We are employing GPT-4 as a spell checker, using the same list of correct spellings that was previously used in the prompt.

system_prompt = "You are a helpful assistant for the company ZyntriQix. Your first task is to list the words that are not spelled correctly according to the list provided to you and to tell me the number of misspelled words. Your next task is to insert those correct words in place of the misspelled ones. List: ZyntriQix, Digique Plus, CynapseFive, VortiQore V8, EchoNix Array,  OrbitalLink Seven, DigiFractal Matrix, PULSE, RAPT, AstroPixel Array, QuantumFlare Five, CyberPulse Six, VortexDrive Matrix, PhotonLink Ten, TriCircuit Array, PentaSync Seven, UltraWave Eight, QuantumVertex Nine, HyperHelix X, DigiSpiral Z, PentaQuark Eleven, TetraCube Twelve, GigaPhase Thirteen, EchoNeuron Fourteen, FusionPulse V15, MetaQuark Sixteen, InfiniCircuit Seventeen, TeraPulse Eighteen, ExoMatrix Nineteen, OrbiSync Twenty, QuantumHelix TwentyOne, NanoPhase TwentyTwo, TeraFractal TwentyThree, PentaHelix TwentyFour, ExoCircuit TwentyFive, HyperQuark TwentySix, GigaLink TwentySeven, FusionMatrix TwentyEight, InfiniFractal TwentyNine, MetaSync Thirty, B.R.I.C.K., Q.U.A.R.T.Z., F.L.I.N.T."
new_text = transcribe_with_spellcheck(system_prompt, audio_filepath=ZyntriQix_filepath)
print(new_text)
The misspelled words are: ZentricX, Digi-Q+, Synapse 5, VortiCore V8, Echo Nix Array, Orbital Link 7, Digifractal Matrix, Pulse, Wrapped, brick, Flint, and 30. The total number of misspelled words is 12.

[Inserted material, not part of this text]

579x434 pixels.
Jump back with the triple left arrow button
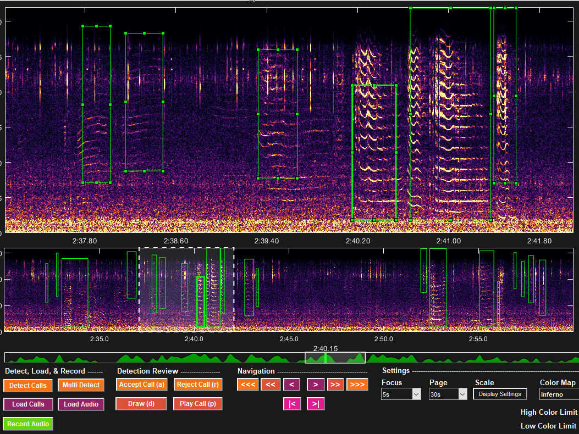(248, 385)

The corrected paragraph is:

Have you heard of ZyntriQix? This tech giant boasts products like Digique Plus, CynapseFive, VortiQore V8, EchoNix Array, and not to forget the latest OrbitalLink Seven and DigiFractal Matrix. Their innovation arsenal also includes the PULSE framework, RAPT system, they've developed a B.R.I.C.K. infrastructure court system, and launched the F.L.I.N.T. initiative, all highlighting their commitment to relentless innovation. ZyntriQix, in just MetaSync Thirty years, has soared from a startup to a tech titan, serving us tech marvels alongside a stimulating linguistic challenge. Quite an adventure, wouldn't you agree?